In a statement released on Sunday, CAPMAS explained that Egypt’s total exports to African Union countries amounted to $6.339bn in 2022, compared to $5.487bn in 2021, showing a 15.5% increase. Libya ranked first among the recipient countries of Egyptian exports, with a value of $1.215bn, accounting for 19.2% of the total bloc, while Sudan ranked second with exports valued at $929m, representing 14.7% of the total bloc.
CAPMAS noted that Morocco ranked third with exports amounting to $822m, constituting 13% of the total bloc.

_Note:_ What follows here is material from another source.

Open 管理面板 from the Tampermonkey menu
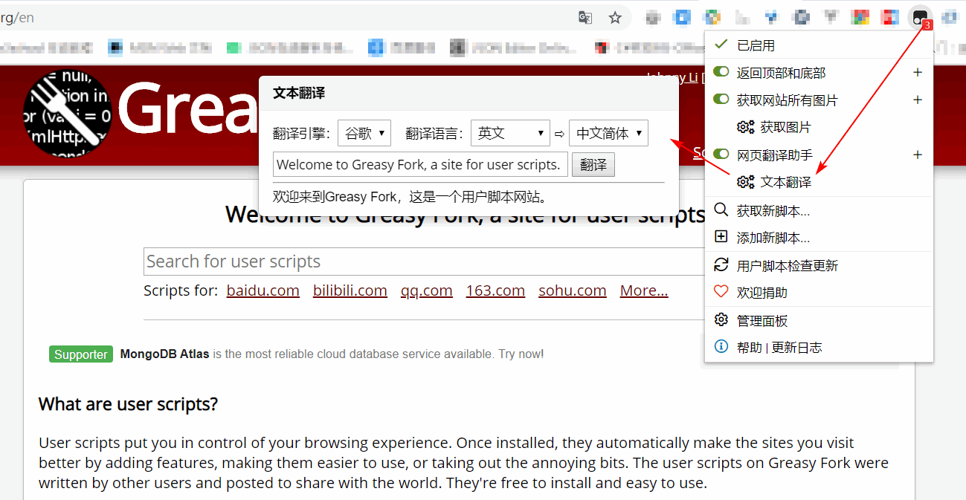tap(761, 321)

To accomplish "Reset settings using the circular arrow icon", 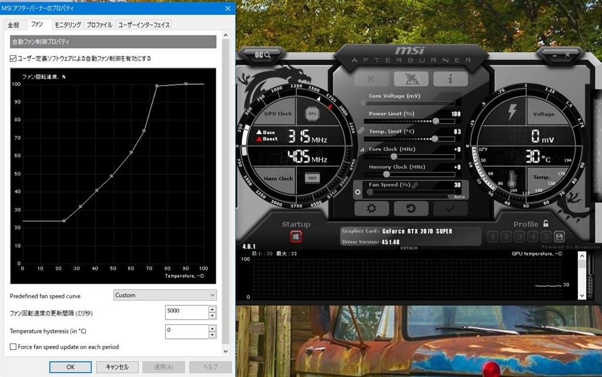I will point(412,209).
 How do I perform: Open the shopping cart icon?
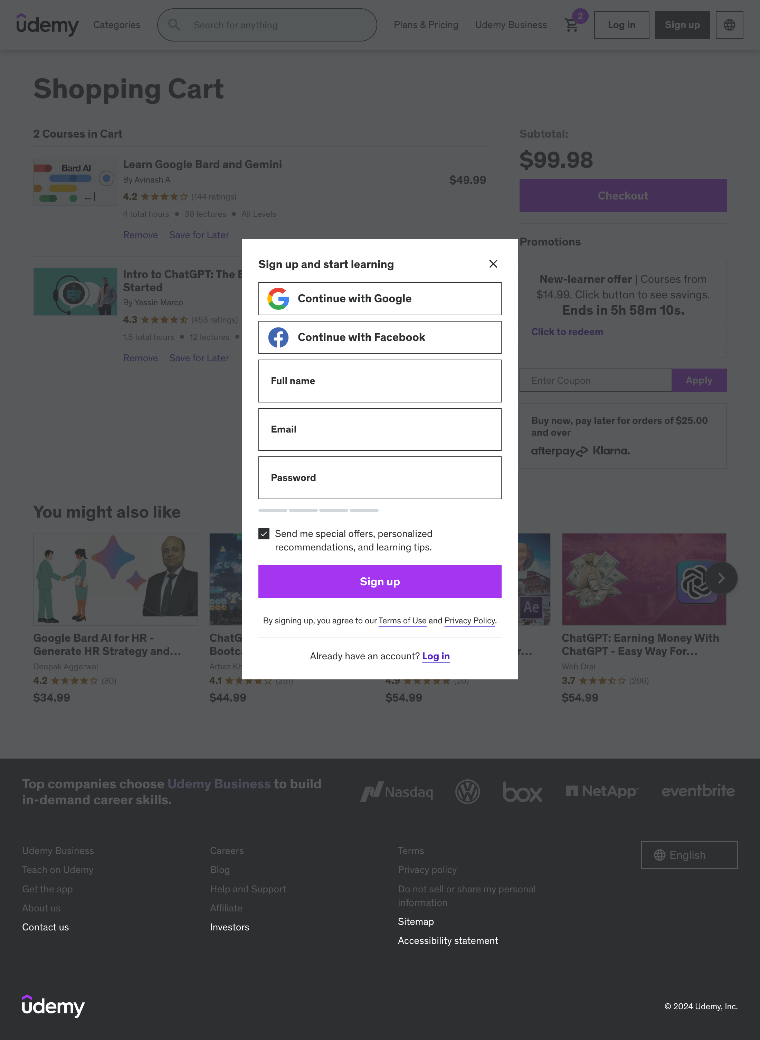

Algeria came in fourth with an export value of $718m, representing 11.3% of the total bloc, and Kenya ranked fifth with an export volume of $356m, making up 5.6% of the total bloc.
CAPMAS clarified that the most significant exported goods to African Union countries included debts and their products with a value of $651m, accounting for 28.1% of the total goods. Salt, stones, and cement followed with export values of $625m, representing 27.0% of the total goods. Fuel, mineral oils, and distillation products with a value of $306m constituted 13.2% of the total goods.
On the other hand, CAPMAS reported that the import volume from those countries reached $2.314bn in 2022, compared to $1.994bn in 2021, reflecting a 16% increase.
According to CAPMAS, the Democratic Republic of Congo led the countries exporting to Egypt with an import volume of $525m, accounting for 22.7% of the total bloc. Sudan followed with a value of $505m, representing 21.8%, and Zambia ranked third with an import value of $314m, constituting 13.6%. Kenya came in fourth with a value of $308m, representing 13.3%, while South Africa ranked fifth with an import value of $134m, making up 5.8% of the total bloc.
Copper and its products topped the list of goods imported from these countries with a value of $872m, accounting for 50.8% of the total goods. Live animals followed with a value of $206m, representing 12% of the total goods, and tea, coffee, and spices with a value of $303m constituted 17.7% of the total goods.